The output DICOM data were processed using the MEDI software
(Medimagemetric LLC [3,4]) for QSM maps. The maps were qualitatively compared
and the difference within the caudate nucleus was computed from a region of
interest (ROI).
Results
Figure 2 demonstrates phantom results while varying the
fraction of the sine lobe that is sampled. As the readout oversampling meets
the Nyquist criterion, no significant artifact is seen for all fractions. As
expected, the SPL increases with the fraction of sine-lobe sampled; an
increased fraction results in decreased echo spacing, with all other parameters
kept the same, and thus increased frequency content in the pulse sequence.
For the volunteer experiments, ambient SPL was 62±1 dBA. For
the standard SWAN protocol (Figure 1), SPL was 104 dBA, and for the silent protocol
was 73 dBA. (For lower-resolution protocols, levels were lower still, e.g., 67
dBA for 416×256×64, FOV 24x19.2 cm, with 0.5 sine-lobe fraction).

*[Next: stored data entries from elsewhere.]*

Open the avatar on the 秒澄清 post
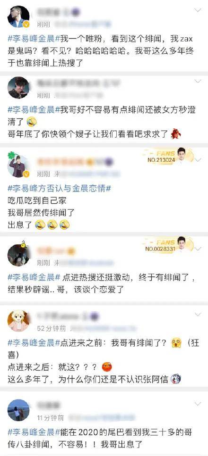 point(18,88)
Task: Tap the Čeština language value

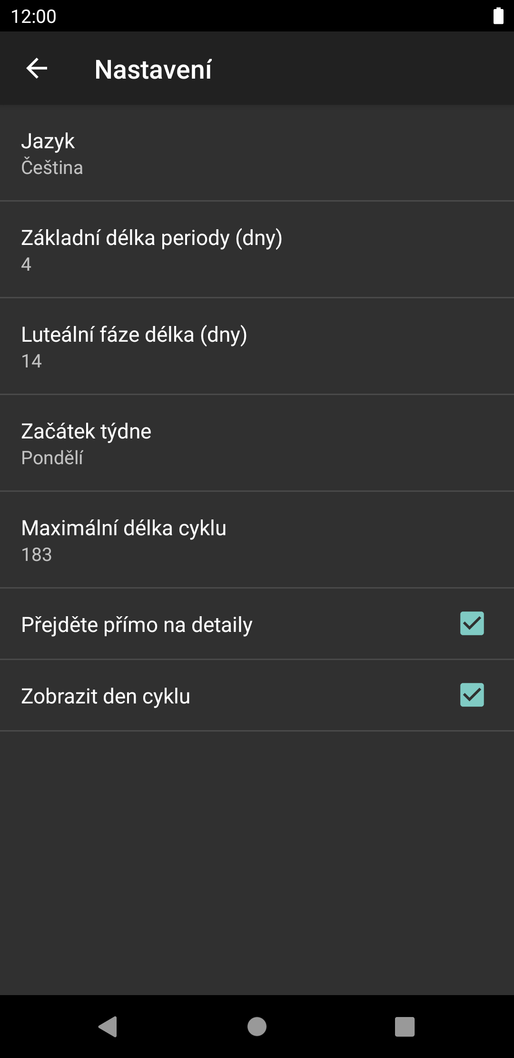Action: click(52, 168)
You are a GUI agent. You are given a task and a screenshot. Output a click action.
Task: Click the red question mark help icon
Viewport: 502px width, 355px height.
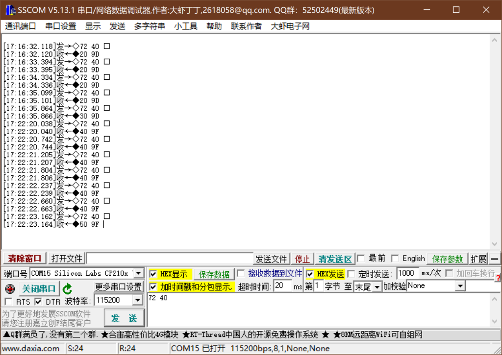click(498, 278)
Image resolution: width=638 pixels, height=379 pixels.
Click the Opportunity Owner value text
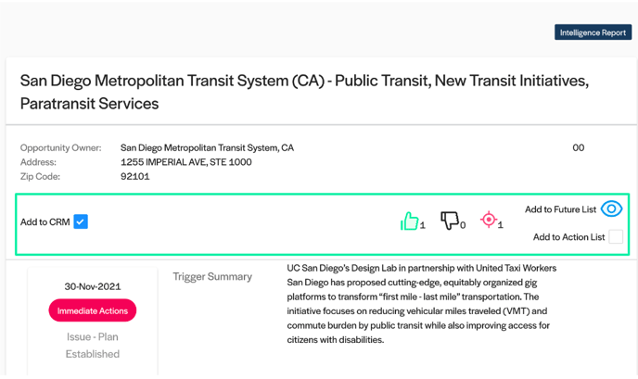[207, 147]
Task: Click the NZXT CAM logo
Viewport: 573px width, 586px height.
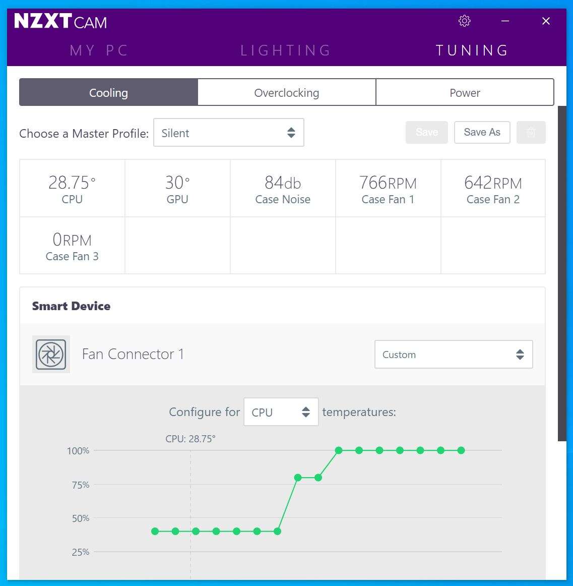Action: [60, 21]
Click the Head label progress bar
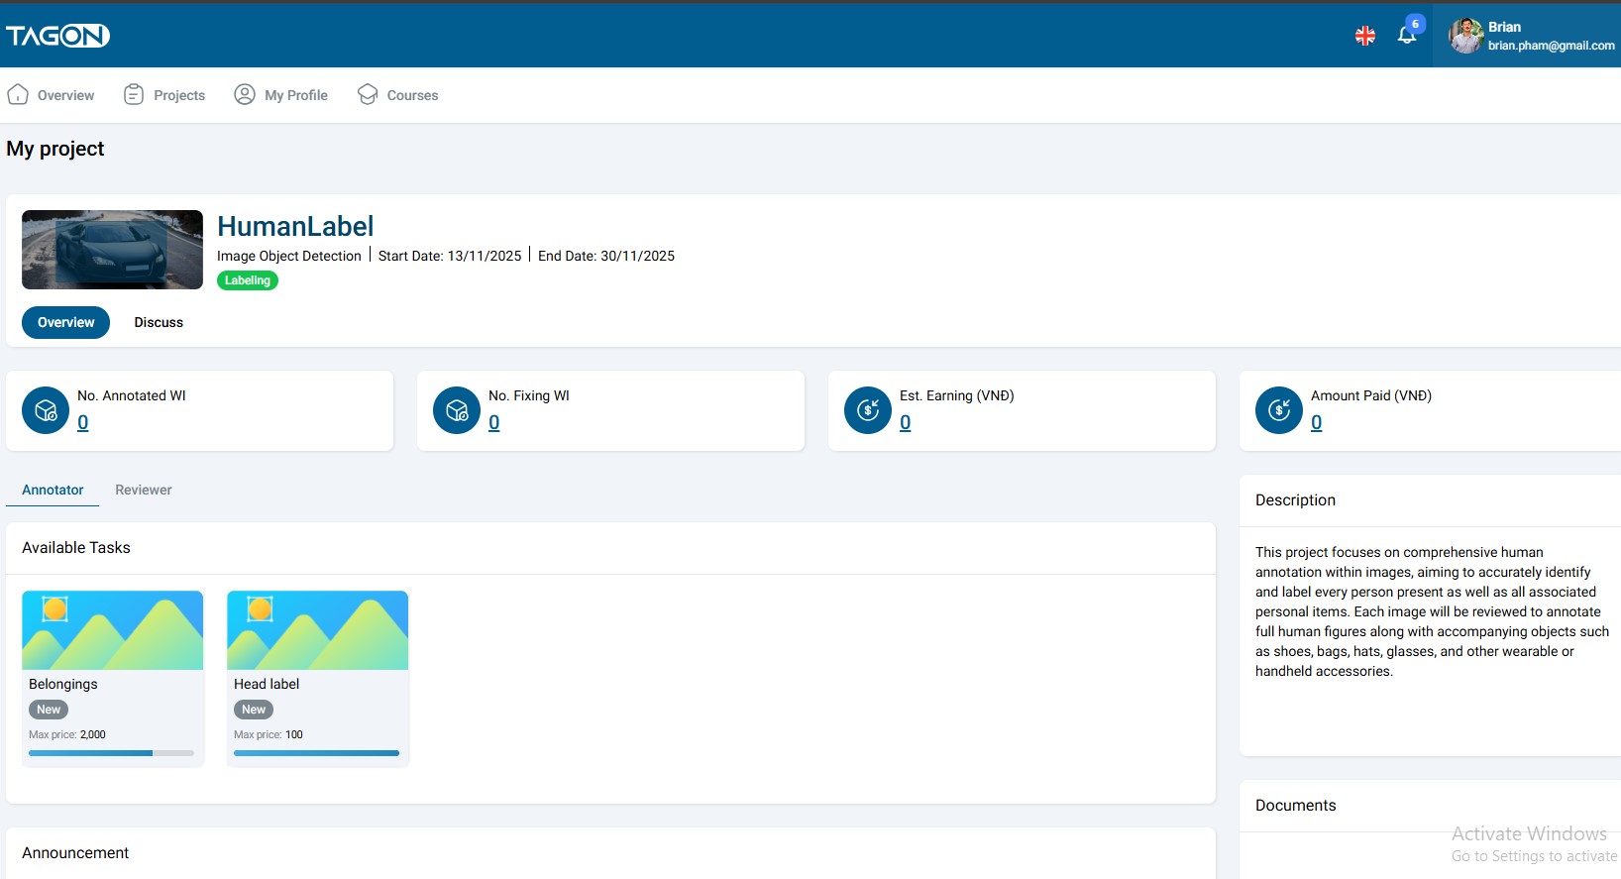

QSM images from a representative subject are shown in Figure
3. The maps from silent SWAN appear slightly noisier. The mean of the
susceptibility values in the caudate nucleus from standard and silent
acquisitions were 49.4±8.6 parts per
billion (ppb) and 49.4±15.5 ppb, and the mean paired difference was 0.1±24.1. Some
larger differences were observed at the periphery and blood vessels and could
be due to a combination of spatial misregistration (since no computational
registration was used) and lack of flow compensation in silent SWAN.
Discussion and Conclusion
We have demonstrated the application of sinusoidal gradients
to a multi-echo gradient-echo sequence for silent QSM. The silent acquisition costs some SNR and
acquisition time for the benefit of patient comfort and workflow ease. The quantitation is largely unaffected apart
from the increased noise, likely due to the fewer number of echoes in the
silent acquisition. The relatively weak signal
in areas of flow for the silent acquisition may have contributed to some
difference in susceptibility values between standard and silent acquisitions in
those locations. The actual SPL is dependent on many parameters, including the
fundamental gradient period and strength, and has a trade-off on the
acquisition efficiency (i.e., echo spacing and number of echoes).
Acknowledgements
No acknowledgement found.References
[1] Weiger M et al. ZTE imaging in humans. MRM 2013;70:328-32.
[2] Hennel
F. Fast spin echo and fast gradient echo MRI with low acoustic noise. JMRI
2001;13:960–6.
[3] Liu
J et al. Morphology enabled dipole inversion for quantitative susceptibility
mapping using structural consistency between the magnitude image and the
susceptibility map. Neuroimage 2012;59:2560–8.
[4] Liu
T et al. Nonlinear formulation of the magnetic field to source relationship for
robust quantitative susceptibility mapping. MRM 2013;69:467–76.